We’ll all pay for the mistakes that were made. We’ll likely have more stringent and expensive registration protocols. More restrictive application parameters. Strained relationships. More distrust of agriculture.
In October, the U.S. EPA declared dicamba a restricted herbicide. This means that among other things, only certified applicators can purchase or apply the product. And they need to complete special training on dicamba application. States are proposing strict time-of-day and time-of-year restrictions as well, relegating the product to early-season application only. Fortunately, the states have that legal power, although they are being challenged in court by dicamba manufacturers.
Experts are skeptical if these proposed measures can prevent similar or worse problems from happening.

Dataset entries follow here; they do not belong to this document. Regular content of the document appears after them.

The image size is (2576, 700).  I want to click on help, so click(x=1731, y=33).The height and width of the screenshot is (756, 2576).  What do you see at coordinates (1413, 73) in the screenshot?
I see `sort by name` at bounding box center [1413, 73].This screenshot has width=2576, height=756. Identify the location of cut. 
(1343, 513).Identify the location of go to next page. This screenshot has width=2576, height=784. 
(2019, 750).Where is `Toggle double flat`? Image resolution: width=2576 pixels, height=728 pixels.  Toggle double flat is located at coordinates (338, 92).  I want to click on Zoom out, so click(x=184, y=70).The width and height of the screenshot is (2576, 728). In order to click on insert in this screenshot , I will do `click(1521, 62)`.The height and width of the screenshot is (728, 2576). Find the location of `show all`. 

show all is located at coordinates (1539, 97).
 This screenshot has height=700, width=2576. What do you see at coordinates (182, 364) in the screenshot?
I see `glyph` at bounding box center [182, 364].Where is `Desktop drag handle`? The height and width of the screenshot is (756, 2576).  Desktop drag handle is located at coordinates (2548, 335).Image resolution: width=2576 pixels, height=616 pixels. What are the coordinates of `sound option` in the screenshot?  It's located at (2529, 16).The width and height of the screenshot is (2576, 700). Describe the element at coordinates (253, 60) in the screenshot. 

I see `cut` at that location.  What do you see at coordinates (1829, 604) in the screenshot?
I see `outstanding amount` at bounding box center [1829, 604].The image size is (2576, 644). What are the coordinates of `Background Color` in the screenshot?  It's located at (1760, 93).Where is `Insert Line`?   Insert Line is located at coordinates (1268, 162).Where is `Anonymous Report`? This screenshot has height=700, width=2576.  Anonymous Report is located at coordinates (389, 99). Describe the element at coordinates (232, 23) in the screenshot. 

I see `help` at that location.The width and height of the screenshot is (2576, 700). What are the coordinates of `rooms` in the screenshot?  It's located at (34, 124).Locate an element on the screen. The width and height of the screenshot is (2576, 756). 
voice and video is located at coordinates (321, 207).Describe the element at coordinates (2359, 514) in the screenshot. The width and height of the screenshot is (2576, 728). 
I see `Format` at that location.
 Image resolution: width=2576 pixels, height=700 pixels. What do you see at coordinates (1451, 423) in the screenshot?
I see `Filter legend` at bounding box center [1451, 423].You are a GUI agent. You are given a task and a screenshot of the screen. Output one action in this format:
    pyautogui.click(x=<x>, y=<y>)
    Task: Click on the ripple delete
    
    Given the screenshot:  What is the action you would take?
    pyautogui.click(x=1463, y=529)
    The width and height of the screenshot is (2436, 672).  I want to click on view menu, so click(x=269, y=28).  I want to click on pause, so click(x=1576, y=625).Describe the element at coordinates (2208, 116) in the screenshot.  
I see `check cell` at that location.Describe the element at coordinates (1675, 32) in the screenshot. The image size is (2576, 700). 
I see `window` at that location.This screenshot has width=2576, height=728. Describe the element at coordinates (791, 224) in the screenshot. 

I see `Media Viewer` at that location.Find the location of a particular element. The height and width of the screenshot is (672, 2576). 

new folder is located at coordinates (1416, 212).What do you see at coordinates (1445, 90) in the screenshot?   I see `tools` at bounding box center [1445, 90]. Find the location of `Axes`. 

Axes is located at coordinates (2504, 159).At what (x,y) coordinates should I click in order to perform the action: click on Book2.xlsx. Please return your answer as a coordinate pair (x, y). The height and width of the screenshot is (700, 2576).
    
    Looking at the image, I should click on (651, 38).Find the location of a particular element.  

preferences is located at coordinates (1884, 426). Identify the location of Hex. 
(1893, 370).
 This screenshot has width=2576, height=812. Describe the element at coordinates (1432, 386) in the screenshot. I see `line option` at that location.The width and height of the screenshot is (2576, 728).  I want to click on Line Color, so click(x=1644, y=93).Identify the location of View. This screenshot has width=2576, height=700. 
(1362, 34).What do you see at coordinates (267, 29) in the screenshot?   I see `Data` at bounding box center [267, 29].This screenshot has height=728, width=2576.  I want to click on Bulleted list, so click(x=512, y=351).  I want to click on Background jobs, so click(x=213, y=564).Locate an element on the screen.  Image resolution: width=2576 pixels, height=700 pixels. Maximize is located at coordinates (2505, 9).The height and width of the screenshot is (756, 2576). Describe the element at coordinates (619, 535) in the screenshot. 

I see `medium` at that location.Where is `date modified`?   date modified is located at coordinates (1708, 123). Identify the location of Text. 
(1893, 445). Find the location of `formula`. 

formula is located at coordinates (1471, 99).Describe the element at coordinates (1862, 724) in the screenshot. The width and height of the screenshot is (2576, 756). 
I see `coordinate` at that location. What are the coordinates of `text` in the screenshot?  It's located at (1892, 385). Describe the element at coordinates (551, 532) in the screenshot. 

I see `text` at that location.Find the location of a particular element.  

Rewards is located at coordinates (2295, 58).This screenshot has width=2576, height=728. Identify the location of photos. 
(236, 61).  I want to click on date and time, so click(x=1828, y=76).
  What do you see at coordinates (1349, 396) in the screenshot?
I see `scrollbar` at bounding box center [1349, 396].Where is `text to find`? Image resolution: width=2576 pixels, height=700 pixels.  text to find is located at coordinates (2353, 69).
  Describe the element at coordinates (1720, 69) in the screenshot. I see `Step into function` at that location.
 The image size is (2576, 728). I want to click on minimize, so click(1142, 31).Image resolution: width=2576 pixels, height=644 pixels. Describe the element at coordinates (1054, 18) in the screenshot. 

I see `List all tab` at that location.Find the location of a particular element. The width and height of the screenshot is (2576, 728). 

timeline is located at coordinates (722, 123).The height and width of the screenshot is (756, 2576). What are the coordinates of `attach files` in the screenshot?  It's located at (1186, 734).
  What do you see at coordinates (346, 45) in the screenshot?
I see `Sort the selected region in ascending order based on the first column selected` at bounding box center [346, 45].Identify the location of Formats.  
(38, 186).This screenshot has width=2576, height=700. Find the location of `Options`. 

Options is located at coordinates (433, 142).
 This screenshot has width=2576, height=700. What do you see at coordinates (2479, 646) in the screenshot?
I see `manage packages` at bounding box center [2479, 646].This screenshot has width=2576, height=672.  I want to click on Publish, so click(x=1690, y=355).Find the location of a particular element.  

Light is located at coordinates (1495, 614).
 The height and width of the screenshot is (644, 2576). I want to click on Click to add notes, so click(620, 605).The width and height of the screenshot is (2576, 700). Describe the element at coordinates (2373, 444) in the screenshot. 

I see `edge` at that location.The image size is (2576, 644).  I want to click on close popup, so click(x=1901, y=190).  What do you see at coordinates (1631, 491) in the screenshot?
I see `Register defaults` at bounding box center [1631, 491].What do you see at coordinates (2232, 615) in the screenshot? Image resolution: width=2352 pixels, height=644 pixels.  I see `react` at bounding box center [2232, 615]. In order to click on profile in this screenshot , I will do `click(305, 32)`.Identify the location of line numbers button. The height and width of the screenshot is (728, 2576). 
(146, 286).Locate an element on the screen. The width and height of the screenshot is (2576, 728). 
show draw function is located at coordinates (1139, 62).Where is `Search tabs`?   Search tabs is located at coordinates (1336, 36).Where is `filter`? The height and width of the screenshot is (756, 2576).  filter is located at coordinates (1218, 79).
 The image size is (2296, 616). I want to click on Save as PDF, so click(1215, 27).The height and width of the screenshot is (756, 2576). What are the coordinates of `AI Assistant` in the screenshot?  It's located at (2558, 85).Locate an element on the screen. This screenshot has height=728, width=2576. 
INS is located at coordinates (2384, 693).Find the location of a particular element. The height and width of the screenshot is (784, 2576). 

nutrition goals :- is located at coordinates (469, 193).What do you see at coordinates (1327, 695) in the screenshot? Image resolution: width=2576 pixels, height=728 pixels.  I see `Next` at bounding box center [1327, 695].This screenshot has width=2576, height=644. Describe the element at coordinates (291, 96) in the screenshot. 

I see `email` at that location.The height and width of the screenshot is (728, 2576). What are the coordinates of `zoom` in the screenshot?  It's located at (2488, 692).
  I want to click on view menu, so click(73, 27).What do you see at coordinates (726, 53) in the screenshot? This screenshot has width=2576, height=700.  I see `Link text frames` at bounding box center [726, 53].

For now, fingers are crossed, because it’s in fact a gamble.
A better alternative would be to move forward with more independent research on vapour and droplet drift generation and movement, identify the true causes of the problem, and proceed on the basis of widely-accepted facts. You know, scientifically.
And as always, an ounce of sweet prevention would have been much better than the pounds of bitter cure that will surely be required to make this right.